The Angle

The Angle: President Oprah Edition

Slate’s daily newsletter on women at the Golden Globes, new audio products at CES, and why calling Trump mentally ill is dangerous.

Oprah Winfrey arrives with the Cecil B. DeMille Award in the press room during the Golden Globes on Sunday in Beverly Hills, California.

Kevin Winter/Getty Images

Gutsy women at the Globes: In the first major Hollywood awards show in the post-#MeToo era, women made their presence and frustrations known. But one who undoubtedly made the biggest splash was none other than Oprah Winfrey.
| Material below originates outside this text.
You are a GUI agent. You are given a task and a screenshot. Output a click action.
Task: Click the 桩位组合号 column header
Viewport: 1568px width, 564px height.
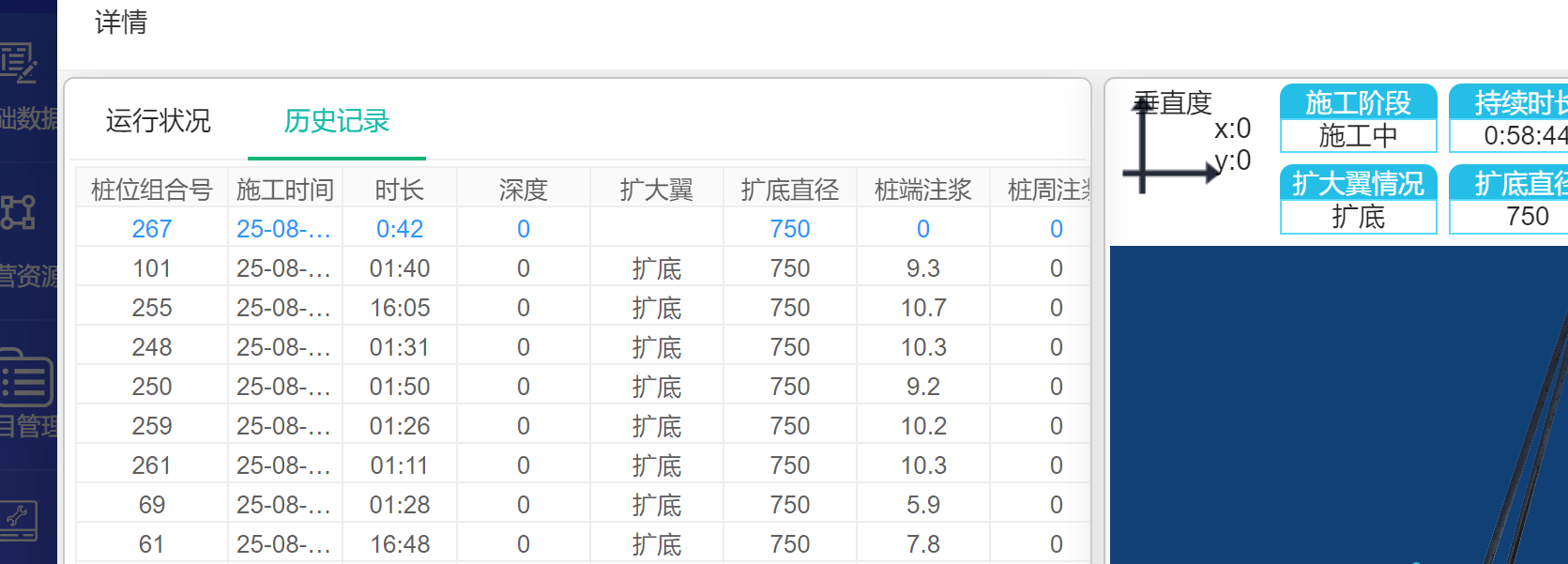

Soon after her emphatic speech accepting her lifetime achievement award, Twitter lit up with calls for a 2020 presidential run—but Osita Nwanevu warned why we shouldn’t jump the couch. What Dahlia Lithwick saw, though, was how Oprah was really empowering us. (Check out all of Slate’s Golden Globes coverage here.)
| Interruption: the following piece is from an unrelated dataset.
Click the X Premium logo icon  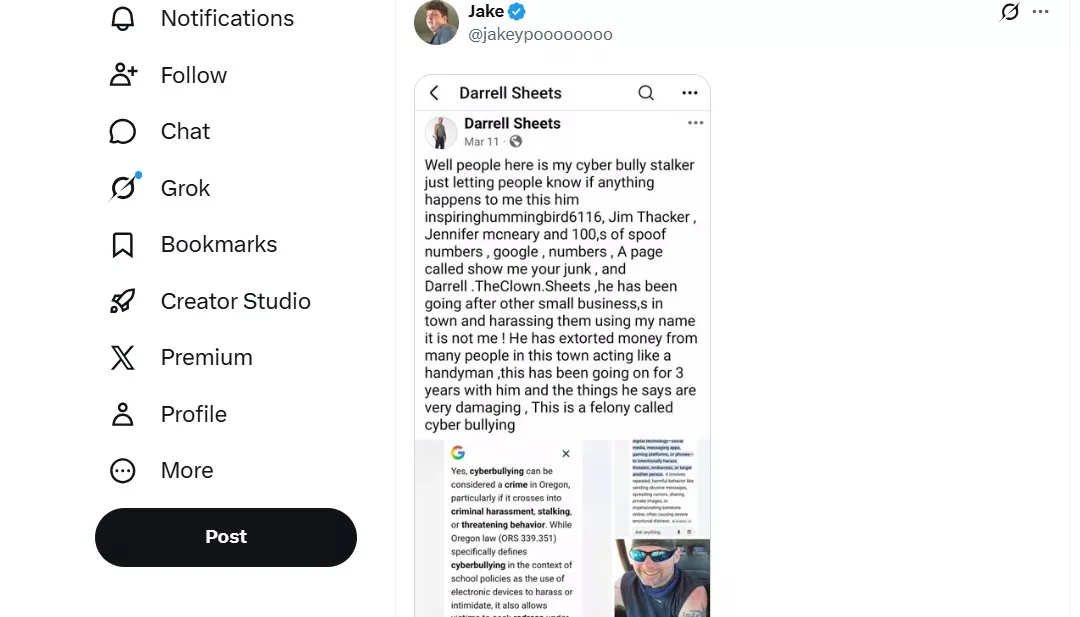pyautogui.click(x=123, y=358)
Unfit and unwell?: The narrative that Donald Trump might be mentally ill has recently been gaining steam. Yascha Mounk explains why making this tempting argument as a means for impeachment is “both factually dubious and politically disastrous.”

The future of sound: April Glaser reports from the Consumer Electronics Show in Las Vegas on new devices aimed at distributing audio from your ears to the rest of your body, including a wristband that allows you to touch your finger to your ear to listen to a phone call.

How to be a male ally: Sarah Granger lays out five ways men in tech have been supporting female co-workers in the industry.

For fun: So what was up with that weird Winona Ryder shampoo ad that aired during the Globes?